İşte Cevaplar
Türkçede somut anlamlı kelimeler, beş duyu organımızla algılayabildiğimiz isimleri karşılamaktadır. Koklama, işitme, tatma, dokunma ve görme duyularından en az biriyle hissedebildiğimiz tüm varlıklar somuttur.
Örneğin araba, görebildiğimiz ve dokunabildiğimiz bir varlıktır. O hâlde bu kelime somut bir isimdir.
Kırmızı araba karşı kaldırımdaki ağacın arkasına park etmiş halde duruyordu.
Soyut kavramların anlatılması ve kavranması zordur. Soyut kavramları anlaşılır duruma getirmek için somut anlamlı sözcüklerden yararlanılır. Buna somutlama/somutlaştırma denir.
Örneğin,
“güç, hüner” soyut anlamlıdır.
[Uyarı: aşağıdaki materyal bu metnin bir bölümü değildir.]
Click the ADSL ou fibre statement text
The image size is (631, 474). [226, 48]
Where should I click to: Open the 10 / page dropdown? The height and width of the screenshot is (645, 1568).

Bu kavramları somutlaştırmak için somut anlamlı “bilek” sözcüğünden yararlanabiliriz. “O bileğine çok güveniyor.” dediğimiz zaman “güç, hüner” kavramlarını somut bir biçimde anlatmış oluruz. Bunun tersi de mümkündür. Ona da soyutlama denir.
♦ Somutlamalar, genellikle kişileştirmelerle ve benzetmlerle yapılır. Somutlama eğretilemelerde de görülebilir.
- “Felek önce yüzüme güldü sonra beni ağlattı.”
cümlesinde felek (talih, baht) soyuttur. Bu soyutluk insana ait özellikler olan “yüze gülme” ve “ağlatma” yönleriyle insana benzetilmiştir. Dolayısıyla soyut olan “felek”, “insan”a benzetilmekten kaynaklı kişileştirilmiştir, böylelikle de somutlanmıştır. Bu cümlede soyutu somutlama vardır.
Somutlamalara özellikle deyimlerde sık rastlanır.
- “Kabına sığamaz oldu son zamanlarda.”
- “Yine mi bir çam devirdim?”
- “İpin ucunu kaçırırsanız, hiç iyi olmaz.”
- “Kendi yağıyla kavrulan bir aileydi.